- **Task instructions**
Render the data below as a numbered list, one line per item, and skip any blank lines.

(Dataset excerpt)
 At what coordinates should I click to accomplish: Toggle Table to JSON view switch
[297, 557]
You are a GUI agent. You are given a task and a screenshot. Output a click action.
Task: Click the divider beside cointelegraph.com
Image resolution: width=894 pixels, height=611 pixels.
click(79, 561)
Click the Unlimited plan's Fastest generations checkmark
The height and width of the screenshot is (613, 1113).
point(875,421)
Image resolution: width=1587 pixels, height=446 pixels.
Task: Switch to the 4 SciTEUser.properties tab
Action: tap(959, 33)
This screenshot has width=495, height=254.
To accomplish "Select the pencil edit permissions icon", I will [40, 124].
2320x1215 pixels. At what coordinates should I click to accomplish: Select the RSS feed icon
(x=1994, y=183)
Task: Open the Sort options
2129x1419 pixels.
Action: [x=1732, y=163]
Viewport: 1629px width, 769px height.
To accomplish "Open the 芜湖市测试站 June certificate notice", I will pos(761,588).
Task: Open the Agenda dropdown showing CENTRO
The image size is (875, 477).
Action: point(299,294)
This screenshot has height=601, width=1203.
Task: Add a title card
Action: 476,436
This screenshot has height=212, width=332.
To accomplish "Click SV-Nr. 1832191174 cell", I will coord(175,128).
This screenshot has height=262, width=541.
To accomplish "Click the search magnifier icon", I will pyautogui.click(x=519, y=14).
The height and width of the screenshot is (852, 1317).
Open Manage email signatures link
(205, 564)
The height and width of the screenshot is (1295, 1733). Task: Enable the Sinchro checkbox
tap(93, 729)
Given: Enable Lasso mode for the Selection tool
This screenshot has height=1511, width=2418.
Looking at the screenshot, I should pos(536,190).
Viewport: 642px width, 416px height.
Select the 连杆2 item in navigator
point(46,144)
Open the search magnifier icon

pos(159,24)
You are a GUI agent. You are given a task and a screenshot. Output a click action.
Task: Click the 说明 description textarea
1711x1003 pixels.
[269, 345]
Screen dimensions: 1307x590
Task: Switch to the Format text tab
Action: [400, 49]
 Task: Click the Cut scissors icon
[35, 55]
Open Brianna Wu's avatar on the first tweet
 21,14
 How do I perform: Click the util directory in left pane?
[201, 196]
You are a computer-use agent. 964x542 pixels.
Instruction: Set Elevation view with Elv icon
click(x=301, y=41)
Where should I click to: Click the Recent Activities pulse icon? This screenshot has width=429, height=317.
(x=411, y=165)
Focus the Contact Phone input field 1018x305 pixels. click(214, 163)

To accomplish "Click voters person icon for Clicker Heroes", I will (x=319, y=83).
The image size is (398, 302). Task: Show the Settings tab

- **Output for this exercise**
1.  At what coordinates should I click to accomplish: Toggle Table to JSON view switch
2. [297, 557]
3. You are a GUI agent. You are given a task and a screenshot. Output a click action.
4. Task: Click the divider beside cointelegraph.com
5. Image resolution: width=894 pixels, height=611 pixels.
6. click(79, 561)
7. Click the Unlimited plan's Fastest generations checkmark
8. The height and width of the screenshot is (613, 1113).
9. point(875,421)
10. Image resolution: width=1587 pixels, height=446 pixels.
11. Task: Switch to the 4 SciTEUser.properties tab
12. Action: tap(959, 33)
13. This screenshot has width=495, height=254.
14. To accomplish "Select the pencil edit permissions icon", I will [40, 124].
15. 2320x1215 pixels. At what coordinates should I click to accomplish: Select the RSS feed icon
16. (x=1994, y=183)
17. Task: Open the Sort options
18. 2129x1419 pixels.
19. Action: [x=1732, y=163]
20. Viewport: 1629px width, 769px height.
21. To accomplish "Open the 芜湖市测试站 June certificate notice", I will pos(761,588).
22. Task: Open the Agenda dropdown showing CENTRO
23. The image size is (875, 477).
24. Action: point(299,294)
25. This screenshot has height=601, width=1203.
26. Task: Add a title card
27. Action: 476,436
28. This screenshot has height=212, width=332.
29. To accomplish "Click SV-Nr. 1832191174 cell", I will coord(175,128).
30. This screenshot has height=262, width=541.
31. To accomplish "Click the search magnifier icon", I will pyautogui.click(x=519, y=14).
32. The height and width of the screenshot is (852, 1317).
33. Open Manage email signatures link
34. (205, 564)
35. The height and width of the screenshot is (1295, 1733). Task: Enable the Sinchro checkbox
36. tap(93, 729)
37. Given: Enable Lasso mode for the Selection tool
38. This screenshot has height=1511, width=2418.
39. Looking at the screenshot, I should pos(536,190).
40. Viewport: 642px width, 416px height.
41. Select the 连杆2 item in navigator
42. point(46,144)
43. Open the search magnifier icon
44. pos(159,24)
45. You are a GUI agent. You are given a task and a screenshot. Output a click action.
46. Task: Click the 说明 description textarea
47. 1711x1003 pixels.
48. [269, 345]
49. Screen dimensions: 1307x590
50. Task: Switch to the Format text tab
51. Action: [400, 49]
52.  Task: Click the Cut scissors icon
53. [35, 55]
54. Open Brianna Wu's avatar on the first tweet
55.  21,14
56.  How do I perform: Click the util directory in left pane?
57. [201, 196]
58. You are a computer-use agent. 964x542 pixels.
59. Instruction: Set Elevation view with Elv icon
60. click(x=301, y=41)
61. Where should I click to: Click the Recent Activities pulse icon? This screenshot has width=429, height=317.
62. (x=411, y=165)
63. Focus the Contact Phone input field 1018x305 pixels. click(214, 163)
64. To accomplish "Click voters person icon for Clicker Heroes", I will (x=319, y=83).
65. The image size is (398, 302). Task: Show the Settings tab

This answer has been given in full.